-- Start of DOCUMENT EXTRACT --

In this way, appearance information grouping portion 3401 of the database apparatus in the present embodiment groups entries stored in appearance position index 110, and the values of information items common in the group are bundled. They are not stored in individual entries. Consequently, the database apparatus in the present embodiment can reduce the index size.
In this manner, with respect to appearance position information such as elements and ancestral paths, the database apparatus in the present embodiment groups portions having common values of information items under some conditions and stores them with a structure different from the portions that cannot be made common. Therefore, the index size can be reduced without storing common portions duplicately.

INDUSTRIAL APPLICABILITY

A database building apparatus according to the present invention can build data used for searching, the data being configured to permit efficient search of structured documents. The database building apparatus is useful for a database apparatus that enables efficient search.

-- End of DOCUMENT EXTRACT --
-- Start of EXCERPTED DATA --

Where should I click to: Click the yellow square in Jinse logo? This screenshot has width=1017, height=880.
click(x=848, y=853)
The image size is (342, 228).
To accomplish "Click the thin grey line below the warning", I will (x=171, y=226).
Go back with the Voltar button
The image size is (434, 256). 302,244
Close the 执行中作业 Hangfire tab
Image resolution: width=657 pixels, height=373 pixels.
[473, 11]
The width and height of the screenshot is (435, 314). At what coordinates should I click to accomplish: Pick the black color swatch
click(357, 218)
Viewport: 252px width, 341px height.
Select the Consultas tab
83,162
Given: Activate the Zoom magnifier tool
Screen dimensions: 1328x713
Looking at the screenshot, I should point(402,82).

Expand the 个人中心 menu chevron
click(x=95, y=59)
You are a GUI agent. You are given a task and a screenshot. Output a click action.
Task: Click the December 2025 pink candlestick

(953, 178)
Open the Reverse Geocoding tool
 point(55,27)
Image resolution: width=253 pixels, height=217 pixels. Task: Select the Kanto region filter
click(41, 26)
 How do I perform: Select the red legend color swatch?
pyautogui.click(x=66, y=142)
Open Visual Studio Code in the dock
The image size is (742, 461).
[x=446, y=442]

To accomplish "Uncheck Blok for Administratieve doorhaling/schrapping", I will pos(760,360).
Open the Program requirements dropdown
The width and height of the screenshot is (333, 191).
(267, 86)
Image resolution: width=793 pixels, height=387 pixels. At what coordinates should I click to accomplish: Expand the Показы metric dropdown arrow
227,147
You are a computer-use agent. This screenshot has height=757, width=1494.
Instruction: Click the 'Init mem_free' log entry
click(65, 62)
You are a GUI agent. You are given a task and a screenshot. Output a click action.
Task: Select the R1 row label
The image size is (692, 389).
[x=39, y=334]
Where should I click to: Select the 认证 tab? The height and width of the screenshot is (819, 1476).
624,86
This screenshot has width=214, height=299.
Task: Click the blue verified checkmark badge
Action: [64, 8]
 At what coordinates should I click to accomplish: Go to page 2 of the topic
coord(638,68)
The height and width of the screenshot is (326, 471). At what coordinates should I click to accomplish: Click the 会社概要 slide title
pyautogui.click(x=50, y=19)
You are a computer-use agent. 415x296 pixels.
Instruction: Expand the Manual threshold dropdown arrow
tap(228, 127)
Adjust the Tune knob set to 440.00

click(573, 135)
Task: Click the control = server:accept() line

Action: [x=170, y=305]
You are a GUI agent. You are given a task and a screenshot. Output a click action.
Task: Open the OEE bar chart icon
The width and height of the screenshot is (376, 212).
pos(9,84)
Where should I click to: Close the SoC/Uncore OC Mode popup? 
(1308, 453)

-- End of EXCERPTED DATA --

_REQUESTS_.
(1) In the database text, what is the database building apparatus said to be useful for?
(2) Please extract from the database text the passage starting at "INDUSTRIAL APPLICABILITY" and ending at "enables efficient search.".

_REPLIES_.
(1) A database apparatus that enables efficient search.

(2)
INDUSTRIAL APPLICABILITY

A database building apparatus according to the present invention can build data used for searching, the data being configured to permit efficient search of structured documents. The database building apparatus is useful for a database apparatus that enables efficient search.